(Dataset entries)
+ + + + + + +

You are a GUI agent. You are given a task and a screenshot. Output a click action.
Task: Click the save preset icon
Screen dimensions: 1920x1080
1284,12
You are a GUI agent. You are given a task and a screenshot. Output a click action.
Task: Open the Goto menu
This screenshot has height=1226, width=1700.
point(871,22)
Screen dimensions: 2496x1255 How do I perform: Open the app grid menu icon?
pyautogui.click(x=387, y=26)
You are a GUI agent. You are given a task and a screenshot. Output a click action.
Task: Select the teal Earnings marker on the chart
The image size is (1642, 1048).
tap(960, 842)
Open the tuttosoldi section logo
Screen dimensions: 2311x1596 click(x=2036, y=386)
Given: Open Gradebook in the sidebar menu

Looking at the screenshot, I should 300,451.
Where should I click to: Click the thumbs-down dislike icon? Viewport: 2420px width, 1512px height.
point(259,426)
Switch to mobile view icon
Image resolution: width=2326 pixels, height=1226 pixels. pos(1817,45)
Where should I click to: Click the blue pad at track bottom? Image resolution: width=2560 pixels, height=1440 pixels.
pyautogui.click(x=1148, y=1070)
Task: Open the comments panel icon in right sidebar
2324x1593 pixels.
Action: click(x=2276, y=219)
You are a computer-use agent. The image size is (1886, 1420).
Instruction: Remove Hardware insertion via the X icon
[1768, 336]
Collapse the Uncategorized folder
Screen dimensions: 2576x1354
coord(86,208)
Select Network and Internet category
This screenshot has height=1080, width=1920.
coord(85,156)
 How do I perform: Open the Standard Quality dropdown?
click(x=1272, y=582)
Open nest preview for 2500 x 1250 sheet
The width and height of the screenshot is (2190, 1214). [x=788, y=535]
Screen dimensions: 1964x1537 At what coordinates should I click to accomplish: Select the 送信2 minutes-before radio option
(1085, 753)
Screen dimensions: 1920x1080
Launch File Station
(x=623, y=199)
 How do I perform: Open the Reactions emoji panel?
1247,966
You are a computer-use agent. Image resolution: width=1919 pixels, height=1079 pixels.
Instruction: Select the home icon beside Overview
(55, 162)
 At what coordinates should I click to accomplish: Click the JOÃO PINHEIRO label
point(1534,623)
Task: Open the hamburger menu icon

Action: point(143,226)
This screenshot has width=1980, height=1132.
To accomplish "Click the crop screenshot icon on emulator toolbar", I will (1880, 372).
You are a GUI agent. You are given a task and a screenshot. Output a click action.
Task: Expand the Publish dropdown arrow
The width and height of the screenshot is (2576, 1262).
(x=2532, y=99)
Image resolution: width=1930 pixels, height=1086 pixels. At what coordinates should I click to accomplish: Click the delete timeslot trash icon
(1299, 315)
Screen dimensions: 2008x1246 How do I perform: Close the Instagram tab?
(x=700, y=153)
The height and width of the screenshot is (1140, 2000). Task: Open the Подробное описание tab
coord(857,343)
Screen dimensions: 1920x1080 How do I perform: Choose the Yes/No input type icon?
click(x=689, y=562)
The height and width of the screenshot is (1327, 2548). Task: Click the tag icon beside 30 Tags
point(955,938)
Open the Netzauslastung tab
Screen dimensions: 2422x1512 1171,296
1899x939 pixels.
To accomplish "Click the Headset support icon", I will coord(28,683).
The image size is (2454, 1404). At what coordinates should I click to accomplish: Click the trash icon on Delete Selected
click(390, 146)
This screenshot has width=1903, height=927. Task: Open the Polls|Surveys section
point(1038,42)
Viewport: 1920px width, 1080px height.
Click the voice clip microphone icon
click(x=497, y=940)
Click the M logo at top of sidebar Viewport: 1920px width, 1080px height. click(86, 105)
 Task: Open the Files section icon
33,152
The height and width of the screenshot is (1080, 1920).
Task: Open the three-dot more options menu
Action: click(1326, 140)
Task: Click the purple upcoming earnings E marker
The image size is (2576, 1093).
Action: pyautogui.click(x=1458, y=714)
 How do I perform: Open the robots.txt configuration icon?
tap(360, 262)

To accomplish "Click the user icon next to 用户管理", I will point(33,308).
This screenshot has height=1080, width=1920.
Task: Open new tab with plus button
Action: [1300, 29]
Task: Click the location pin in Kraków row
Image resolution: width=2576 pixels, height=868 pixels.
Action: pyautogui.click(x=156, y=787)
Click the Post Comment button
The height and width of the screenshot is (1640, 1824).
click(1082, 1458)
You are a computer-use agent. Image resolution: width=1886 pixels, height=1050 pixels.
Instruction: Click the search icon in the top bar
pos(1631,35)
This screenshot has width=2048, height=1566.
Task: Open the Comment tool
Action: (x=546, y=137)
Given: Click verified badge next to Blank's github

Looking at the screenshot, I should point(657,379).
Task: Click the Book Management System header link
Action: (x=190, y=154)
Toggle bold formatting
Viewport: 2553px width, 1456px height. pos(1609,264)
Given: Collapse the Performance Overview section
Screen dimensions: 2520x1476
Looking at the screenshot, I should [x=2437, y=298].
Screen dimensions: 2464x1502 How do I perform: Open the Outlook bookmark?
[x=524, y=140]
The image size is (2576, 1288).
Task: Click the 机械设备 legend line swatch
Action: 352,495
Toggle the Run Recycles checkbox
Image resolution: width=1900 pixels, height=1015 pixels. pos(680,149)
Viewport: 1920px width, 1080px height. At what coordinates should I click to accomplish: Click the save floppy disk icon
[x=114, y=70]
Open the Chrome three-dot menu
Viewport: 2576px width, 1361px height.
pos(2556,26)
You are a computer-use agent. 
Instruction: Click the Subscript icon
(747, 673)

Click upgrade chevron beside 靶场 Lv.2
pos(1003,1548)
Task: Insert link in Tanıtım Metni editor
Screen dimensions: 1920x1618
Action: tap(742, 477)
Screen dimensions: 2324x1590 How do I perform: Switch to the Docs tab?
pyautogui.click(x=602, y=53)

+ + + + + + +

- [WHAT YOU SHOULD DO]: Your answer should consist of each line above in which "Collapse" appears.

- [REPLY TO THE TASK]:
Collapse the Uncategorized folder
Given: Collapse the Performance Overview section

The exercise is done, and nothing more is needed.